Here is the error message on running ./testme.py -all (in the directory test/HD/sod) as given in the README.md instruction
Traceback (most recent call last):
File "/Users/alankard/coding/idefix/test/HD/sod/./testme.py", line 45, in <module>
testMe(test)
File "/Users/alankard/coding/idefix/test/HD/sod/./testme.py", line 28, in testMe
test.nonRegressionTest(filename=name)
File "/Users/alankard/coding/idefix/pytools/idfx_test.py", line 321, in nonRegressionTest
assert error <= tolerance, bcolors.FAIL+"Error (%e) above tolerance (%e)"%(error,tolerance)+bcolors.ENDC
AssertionError: Error (7.303939e-16) above tolerance (0.000000e+00)

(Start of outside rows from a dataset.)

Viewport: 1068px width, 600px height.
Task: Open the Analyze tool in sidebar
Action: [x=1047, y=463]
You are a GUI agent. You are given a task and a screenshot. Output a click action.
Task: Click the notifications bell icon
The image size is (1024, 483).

The zero tolerance for this test is by design, and it passes the CI on the tested architecture (admittedly disabling some optimisations for nvcc). Which configuration did you test?
I was trying this on my M3 MacBook Pro. I guess the exact match of floating point operations is possible only for same architecture machines?

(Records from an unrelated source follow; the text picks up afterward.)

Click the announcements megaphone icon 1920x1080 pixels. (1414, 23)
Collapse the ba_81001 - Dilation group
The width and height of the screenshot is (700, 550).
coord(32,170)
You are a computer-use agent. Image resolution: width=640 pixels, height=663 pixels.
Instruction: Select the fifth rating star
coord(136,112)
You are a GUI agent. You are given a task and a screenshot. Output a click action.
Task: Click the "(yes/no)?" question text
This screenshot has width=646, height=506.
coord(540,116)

This error is most probably because LLVM enable fmad instruction on Apple Mx processors, hence it breaks the precision test. These tests should pass with absolute precision when fmad instructions are disabled (that's how CI/CD are performed). So the first question is: how can one disable fmad optimisations in Apple LLVM? (I can't test because I don't have a mac with an Mx processor).
I'm reluctant at changing the precision of these tests, as these have been life savers in the past.